> [WHAT TO PRODUCE]:
Revise the records below by replacing each occurrence of "Task" with "Goal", and leave everything else unchanged.

> [DATA FOR THIS TASK]:
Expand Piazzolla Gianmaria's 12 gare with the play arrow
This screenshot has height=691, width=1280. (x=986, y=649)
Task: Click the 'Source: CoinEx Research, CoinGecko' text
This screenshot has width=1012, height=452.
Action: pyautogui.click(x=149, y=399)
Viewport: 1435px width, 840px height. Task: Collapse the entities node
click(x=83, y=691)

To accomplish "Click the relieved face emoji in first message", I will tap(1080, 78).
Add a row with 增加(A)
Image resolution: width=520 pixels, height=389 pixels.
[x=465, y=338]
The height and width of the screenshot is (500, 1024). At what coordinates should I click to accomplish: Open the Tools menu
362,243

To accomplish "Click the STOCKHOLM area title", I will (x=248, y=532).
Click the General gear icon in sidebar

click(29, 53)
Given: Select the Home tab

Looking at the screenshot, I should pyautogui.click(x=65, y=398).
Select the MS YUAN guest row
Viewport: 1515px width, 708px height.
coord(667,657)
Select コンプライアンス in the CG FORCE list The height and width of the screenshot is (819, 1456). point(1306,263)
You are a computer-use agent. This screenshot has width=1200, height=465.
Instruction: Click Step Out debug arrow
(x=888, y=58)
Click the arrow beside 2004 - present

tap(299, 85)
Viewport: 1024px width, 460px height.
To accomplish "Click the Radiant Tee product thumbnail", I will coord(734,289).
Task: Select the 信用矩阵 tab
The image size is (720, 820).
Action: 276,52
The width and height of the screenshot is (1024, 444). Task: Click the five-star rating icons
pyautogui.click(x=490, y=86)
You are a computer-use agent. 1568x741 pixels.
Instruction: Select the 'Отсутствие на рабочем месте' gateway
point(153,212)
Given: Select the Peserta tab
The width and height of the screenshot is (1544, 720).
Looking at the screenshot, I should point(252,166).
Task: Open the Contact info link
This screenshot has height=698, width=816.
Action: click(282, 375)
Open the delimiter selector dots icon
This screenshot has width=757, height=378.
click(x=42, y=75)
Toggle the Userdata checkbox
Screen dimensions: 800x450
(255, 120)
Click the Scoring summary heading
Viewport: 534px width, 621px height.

> [THE ANSWER]:
Expand Piazzolla Gianmaria's 12 gare with the play arrow
This screenshot has height=691, width=1280. (x=986, y=649)
Goal: Click the 'Source: CoinEx Research, CoinGecko' text
This screenshot has width=1012, height=452.
Action: pyautogui.click(x=149, y=399)
Viewport: 1435px width, 840px height. Goal: Collapse the entities node
click(x=83, y=691)

To accomplish "Click the relieved face emoji in first message", I will tap(1080, 78).
Add a row with 增加(A)
Image resolution: width=520 pixels, height=389 pixels.
[x=465, y=338]
The height and width of the screenshot is (500, 1024). At what coordinates should I click to accomplish: Open the Tools menu
362,243

To accomplish "Click the STOCKHOLM area title", I will (x=248, y=532).
Click the General gear icon in sidebar

click(29, 53)
Given: Select the Home tab

Looking at the screenshot, I should pyautogui.click(x=65, y=398).
Select the MS YUAN guest row
Viewport: 1515px width, 708px height.
coord(667,657)
Select コンプライアンス in the CG FORCE list The height and width of the screenshot is (819, 1456). point(1306,263)
You are a computer-use agent. This screenshot has width=1200, height=465.
Instruction: Click Step Out debug arrow
(x=888, y=58)
Click the arrow beside 2004 - present

tap(299, 85)
Viewport: 1024px width, 460px height.
To accomplish "Click the Radiant Tee product thumbnail", I will coord(734,289).
Goal: Select the 信用矩阵 tab
The image size is (720, 820).
Action: 276,52
The width and height of the screenshot is (1024, 444). Goal: Click the five-star rating icons
pyautogui.click(x=490, y=86)
You are a computer-use agent. 1568x741 pixels.
Instruction: Select the 'Отсутствие на рабочем месте' gateway
point(153,212)
Given: Select the Peserta tab
The width and height of the screenshot is (1544, 720).
Looking at the screenshot, I should point(252,166).
Goal: Open the Contact info link
This screenshot has height=698, width=816.
Action: click(282, 375)
Open the delimiter selector dots icon
This screenshot has width=757, height=378.
click(x=42, y=75)
Toggle the Userdata checkbox
Screen dimensions: 800x450
(255, 120)
Click the Scoring summary heading
Viewport: 534px width, 621px height.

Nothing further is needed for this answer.